**DOCUMENT SEGMENT**:
▼

Traditional Chinese Medicine (TCM) is one of the world’s oldest medical systems and has accumulated an extensive bank of medical knowledge over two millennia of clinical practice. It is a unique and independent medical system that remains vibrant and valuable in our modern age. Promoting wellness as well as treating many acute and chronic conditions, it is successfully used alongside Western medicine throughout the world.
Rather than looking at life in a fragmented way, Chinese medicine believes that all things in life are interconnected. The body is therefore considered and treated as a whole. For example, symptoms of tennis elbow (epicondylitis medialis and lateralis) are located along the large intestine and small intestine meridian, so some patients may see better and quicker results for this condition if deeper-seated problems such as unhealthy intestinal flora are diagnosed and also addressed if present. Furthermore the body is not seen in isolation as both environmental factors and emotional stimuli can have an impact on the physical body.

▲

**DATASET EXTRACT**:
▼

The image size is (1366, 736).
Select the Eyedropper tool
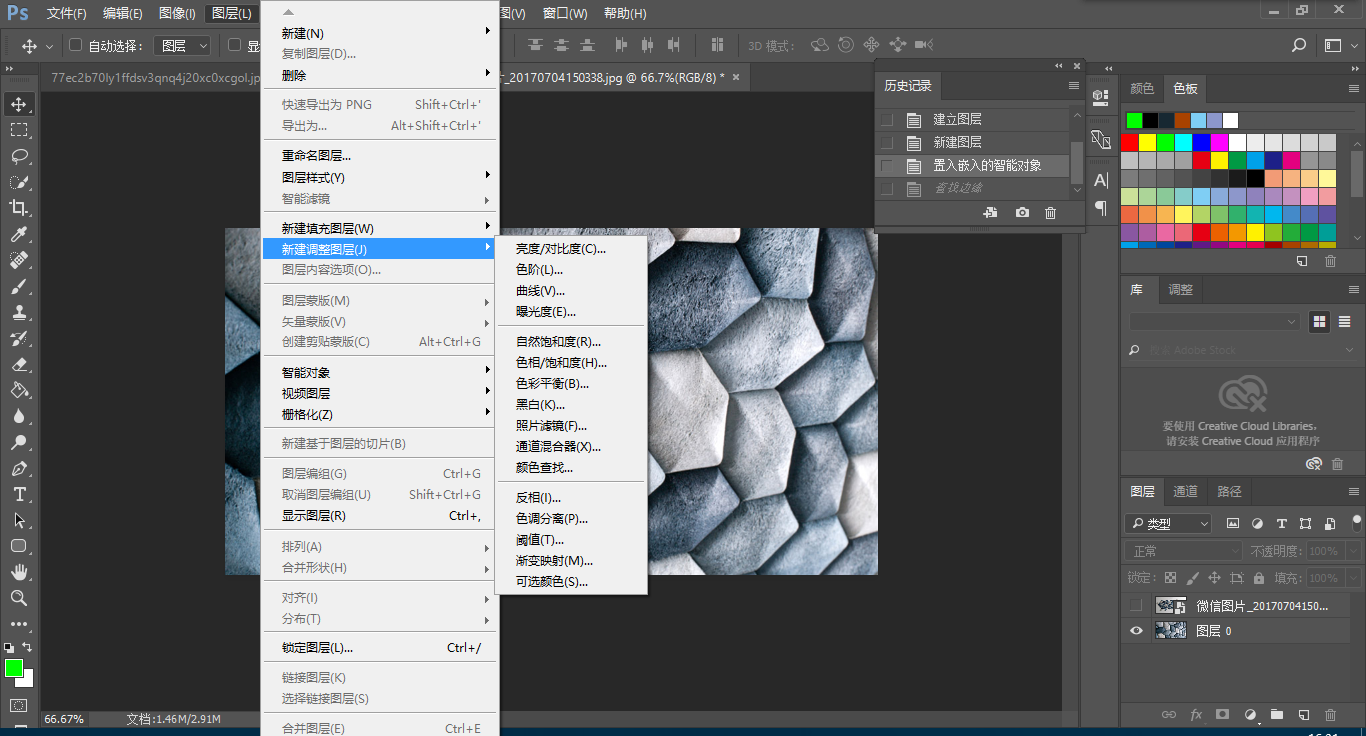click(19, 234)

▲
▼

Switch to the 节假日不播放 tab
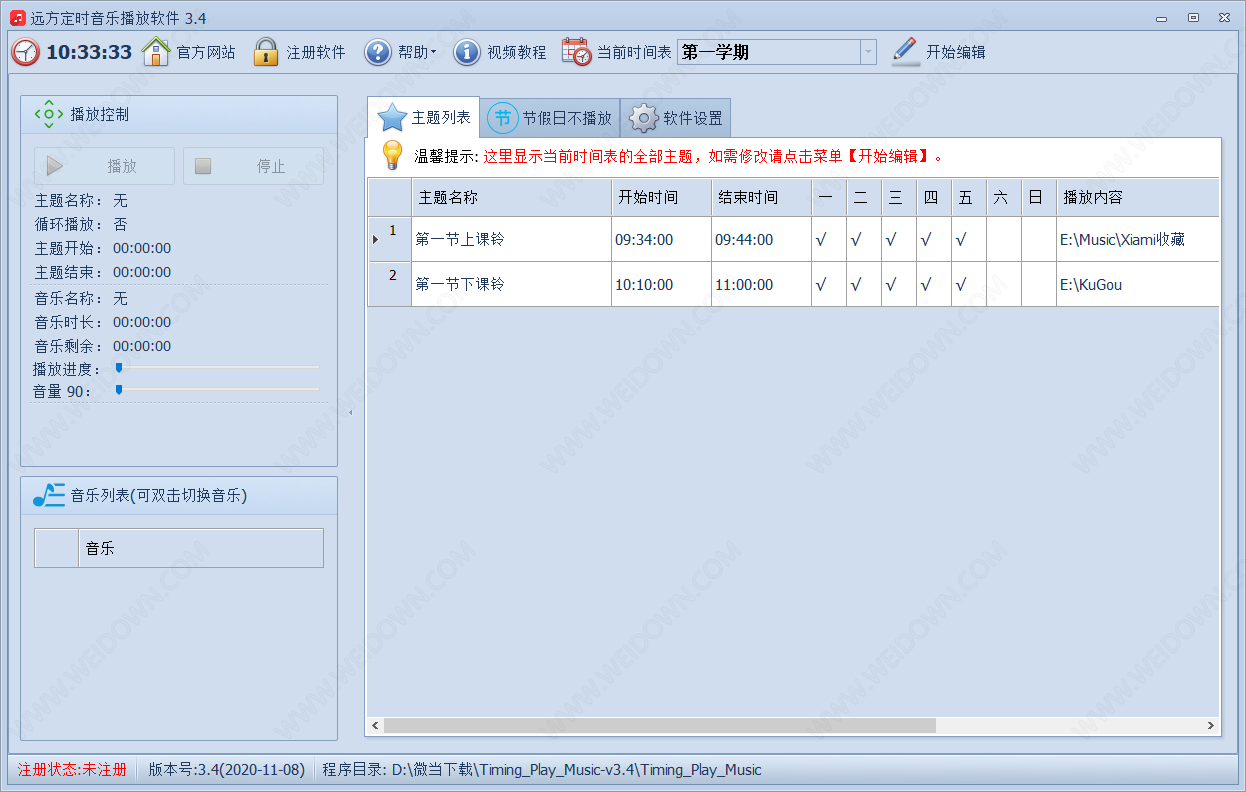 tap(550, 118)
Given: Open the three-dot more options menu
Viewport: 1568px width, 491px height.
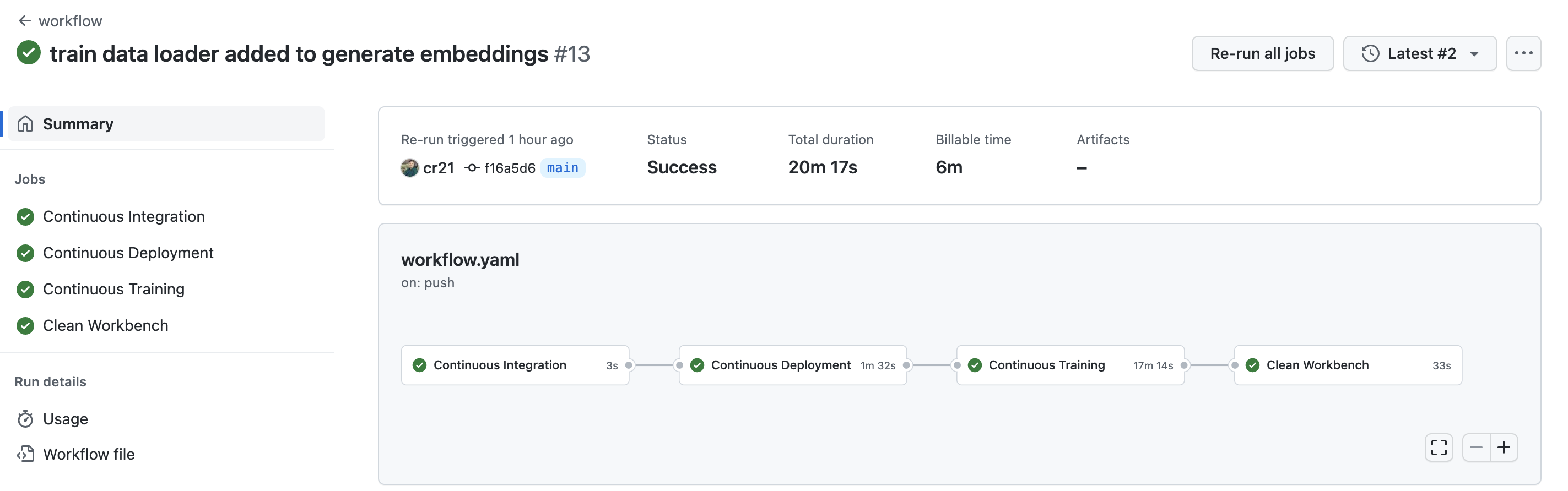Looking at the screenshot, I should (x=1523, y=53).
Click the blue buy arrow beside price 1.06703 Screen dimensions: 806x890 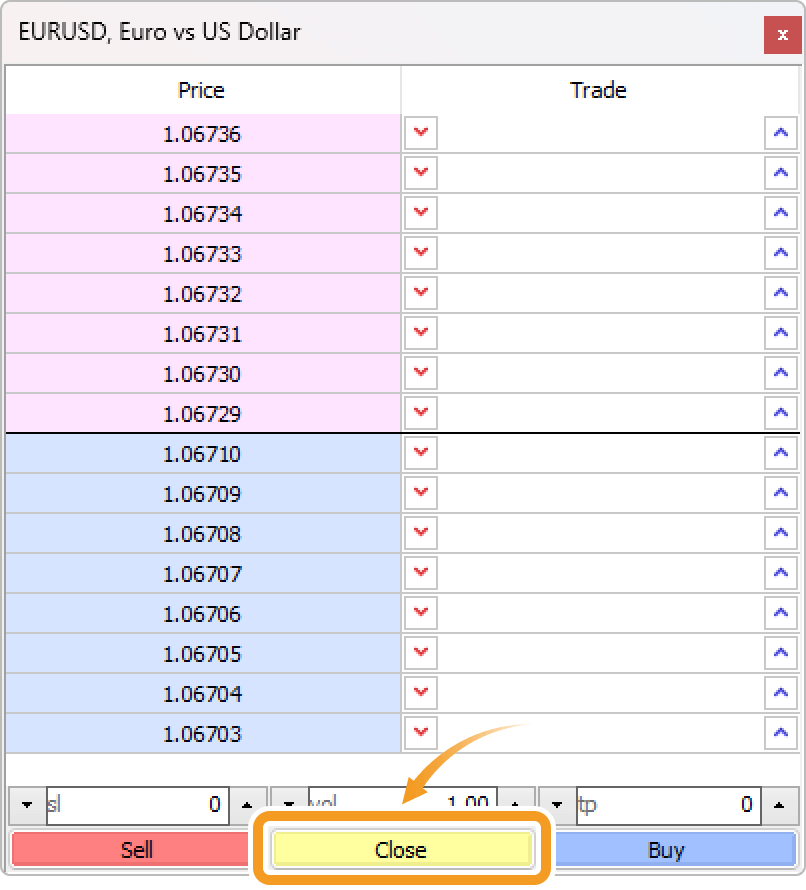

▲

**PROBLEMS AND TASKS**:
- 1) In the passage on Traditional Chinese Medicine, take the part that opens with the words "Traditional Chinese Medicine" and closes with "throughout the world.", and write it out again with "Western medicine" replaced by "conventional medicine".
- 2) According to the passage on Traditional Chinese Medicine, along which meridian are the symptoms of tennis elbow located?
- 3) Continue the passage on Traditional Chinese Medicine from the point where it stops.
The records have no connection to the passage on Traditional Chinese Medicine.

**ANSWERS TO THE PROBLEMS**:
- 1)
Traditional Chinese Medicine (TCM) is one of the world’s oldest medical systems and has accumulated an extensive bank of medical knowledge over two millennia of clinical practice. It is a unique and independent medical system that remains vibrant and valuable in our modern age. Promoting wellness as well as treating many acute and chronic conditions, it is successfully used alongside conventional medicine throughout the world.

- 2) Along the large intestine and small intestine meridian.

- 3)
TCM does not treat specific diseases but identifies unique patterns of signs and symptoms that constitute a clear syndrome or pattern of imbalance. In this system, the human body consists of 12 internal organs, all of which have their own specific function (e.g. the Liver regulates the smooth flow of Qi and emotions). Each of these organs has a corresponding meridian through which energy (Qi) and blood flows. These meridians not only connect with their corresponding organs but also with meridians of other organs and different body parts. A TCM consultation will therefore look holistically at a patient and the presentation of their symptoms.